Redis Cluster Failure: Incident Report

On March 3, 2025, at 11:42 UTC, our production Redis cluster experienced a primary replica failure that led to a 2.5-hour period of degraded performance. The primary node crashed due to severe memory fragmentation following a large key eviction event. Failover to the replica was delayed because the replica was still syncing a large RDB snapshot. During the failover window, all cached sessions were invalidated, forcing ~180,000 users to re-authenticate. After failover completed, a cache stampede drove unprecedented load to the primary PostgreSQL database. Root cause was insufficient Redis memory headroom and a cache key design that allowed unbounded growth.

The primary root cause was memory fragmentation in the Redis primary. A poorly designed cache key pattern (user activity feed) had grown to ~40M keys without TTL. When memory pressure triggered eviction, Redis attempted to evict large hash objects. The eviction process itself caused additional fragmentation, and the allocator could not coalesce freed memory. The process hit the configured maxmemory limit and was killed by the OOM killer.

A contributing factor was the failover delay. The replica was 8 minutes behind the primary due to a large RDB snapshot transfer. During this window, Redis was unavailable for writes, and all in-memory session data was lost. We had not configured Redis to use AOF (append-only file) for session data.

The cache stampede was a secondary effect. When Redis came back online, every request was a cache miss. Thousands of requests simultaneously queried PostgreSQL for session and user data, exhausting the connection pool.

• Duration: 2.5 hours (degraded), 13 minutes (full outage)
• Sessions lost: ~180,000 users logged out
• Database impact: Connection pool exhaustion, P99 latency > 5s for 1 hour
• Revenue impact: Checkout abandonment rate 3x normal during window
• Customer support: 2,100 tickets related to "logged out" or "session expired"

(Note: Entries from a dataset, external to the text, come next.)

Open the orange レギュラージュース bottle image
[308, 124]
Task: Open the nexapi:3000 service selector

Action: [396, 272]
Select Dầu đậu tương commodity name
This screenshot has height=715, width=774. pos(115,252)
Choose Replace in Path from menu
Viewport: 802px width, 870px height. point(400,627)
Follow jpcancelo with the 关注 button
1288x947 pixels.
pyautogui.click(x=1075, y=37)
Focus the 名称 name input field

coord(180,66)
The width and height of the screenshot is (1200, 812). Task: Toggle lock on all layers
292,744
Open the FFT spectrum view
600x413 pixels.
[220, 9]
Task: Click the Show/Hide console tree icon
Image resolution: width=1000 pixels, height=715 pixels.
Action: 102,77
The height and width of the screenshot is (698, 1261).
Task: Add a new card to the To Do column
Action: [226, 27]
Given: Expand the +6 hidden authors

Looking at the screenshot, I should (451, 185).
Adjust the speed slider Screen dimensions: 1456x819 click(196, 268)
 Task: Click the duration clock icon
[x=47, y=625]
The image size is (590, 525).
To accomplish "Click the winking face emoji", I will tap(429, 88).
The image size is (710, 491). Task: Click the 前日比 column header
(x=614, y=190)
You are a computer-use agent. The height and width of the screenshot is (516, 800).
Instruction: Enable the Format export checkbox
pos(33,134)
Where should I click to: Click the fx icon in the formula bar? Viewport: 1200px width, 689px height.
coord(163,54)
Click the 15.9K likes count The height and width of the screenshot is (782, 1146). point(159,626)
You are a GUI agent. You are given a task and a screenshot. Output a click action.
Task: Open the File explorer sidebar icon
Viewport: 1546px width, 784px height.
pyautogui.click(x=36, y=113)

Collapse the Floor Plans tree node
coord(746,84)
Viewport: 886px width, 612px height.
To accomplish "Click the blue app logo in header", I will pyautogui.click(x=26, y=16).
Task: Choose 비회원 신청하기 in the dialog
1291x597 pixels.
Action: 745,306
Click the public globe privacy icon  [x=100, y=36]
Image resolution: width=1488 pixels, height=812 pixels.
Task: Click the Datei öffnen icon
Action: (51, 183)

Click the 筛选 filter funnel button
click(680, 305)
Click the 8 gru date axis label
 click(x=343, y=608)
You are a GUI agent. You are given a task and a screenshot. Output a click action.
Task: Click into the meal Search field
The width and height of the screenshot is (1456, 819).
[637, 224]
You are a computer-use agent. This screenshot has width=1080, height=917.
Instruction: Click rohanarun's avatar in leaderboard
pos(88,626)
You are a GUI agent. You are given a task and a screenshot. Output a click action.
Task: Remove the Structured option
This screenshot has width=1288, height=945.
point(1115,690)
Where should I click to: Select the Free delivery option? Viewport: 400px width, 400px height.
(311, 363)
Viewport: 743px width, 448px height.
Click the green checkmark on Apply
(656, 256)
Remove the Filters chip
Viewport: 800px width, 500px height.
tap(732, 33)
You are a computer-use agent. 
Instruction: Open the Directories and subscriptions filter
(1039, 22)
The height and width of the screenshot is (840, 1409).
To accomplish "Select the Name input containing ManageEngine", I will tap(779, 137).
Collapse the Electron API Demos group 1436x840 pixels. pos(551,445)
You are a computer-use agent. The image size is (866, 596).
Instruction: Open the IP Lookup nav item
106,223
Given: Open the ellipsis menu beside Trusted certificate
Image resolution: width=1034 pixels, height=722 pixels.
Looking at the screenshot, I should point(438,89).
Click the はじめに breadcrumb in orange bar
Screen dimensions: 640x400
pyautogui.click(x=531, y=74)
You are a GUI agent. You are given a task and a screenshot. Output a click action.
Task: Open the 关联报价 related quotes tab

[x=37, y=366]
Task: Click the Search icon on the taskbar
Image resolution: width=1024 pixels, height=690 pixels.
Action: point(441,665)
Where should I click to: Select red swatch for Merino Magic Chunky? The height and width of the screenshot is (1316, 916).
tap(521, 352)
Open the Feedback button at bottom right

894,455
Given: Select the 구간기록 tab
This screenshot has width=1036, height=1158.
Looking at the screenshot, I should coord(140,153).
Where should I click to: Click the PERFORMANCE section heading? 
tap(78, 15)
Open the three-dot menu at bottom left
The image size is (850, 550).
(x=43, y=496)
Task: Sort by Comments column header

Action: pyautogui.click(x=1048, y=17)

Detection (11:38–11:42 UTC): Redis memory crossed 90% at 11:38. Primary OOM crash at 11:42. Alert fired within 30 seconds. MTTD: ~4 minutes from first warning to full outage.

Response (11:42–11:52 UTC): Platform team engaged. Replica promoted but 8 minutes behind. Manual failover decision. Session cache invalidated: all users logged out. Auth service overwhelmed by DB fallback.

Resolution (11:52–14:12 UTC): Replica finished sync at 11:52. Cache stampede began: DB connection pool exhausted. Read replicas added at 12:15. Memory fragmentation addressed by 12:48. All caches warm by 14:12. MTTR: 2.5 hours.

1. Why did users get logged out? → Redis primary crashed, all session data lost.
2. Why did Redis crash? → OOM killer terminated process due to memory exhaustion.
3. Why was memory exhausted? → Unbounded cache key growth (40M keys, no TTL) + eviction caused fragmentation.
4. Why was cache unbounded? → Activity feed cache design had no TTL or size limit.
5. Why wasn't this caught earlier? → ROOT CAUSE: No memory headroom monitoring, no cache key audits, replica lag not alerted.

• Add TTL to all Redis cache keys (max 24h for session, 1h for feed)
• Enable AOF for session persistence
• 30% memory headroom for Redis
• Cache stampede protection (request coalescing, probabilistic early expiration)
• Alert on replica lag > 60 seconds
• Regular cache key audits and size limits

[ERROR] Redis primary OOM killed. Replica lag: 8m 12s. Promoting replica...

[WARN] auth-service Session validation falling back to DB - cache miss rate: 94%

[ERROR] PostgreSQL connection pool exhausted (200/200). P99 latency: 5200ms

• Unbounded cache growth is a ticking time bomb. The activity feed cache had no TTL and no size limit.
• Memory fragmentation can cause sudden OOM. Regular memory profiling and headroom are essential.
• Failover is not instant. Replica sync lag meant 13 minutes of downtime. AOF would have reduced data loss.
• Cache stampede is a real risk. We need stampede protection for critical caches.
• Redis cluster failure root cause analysis: this postmortem documents our OOM and failover recovery.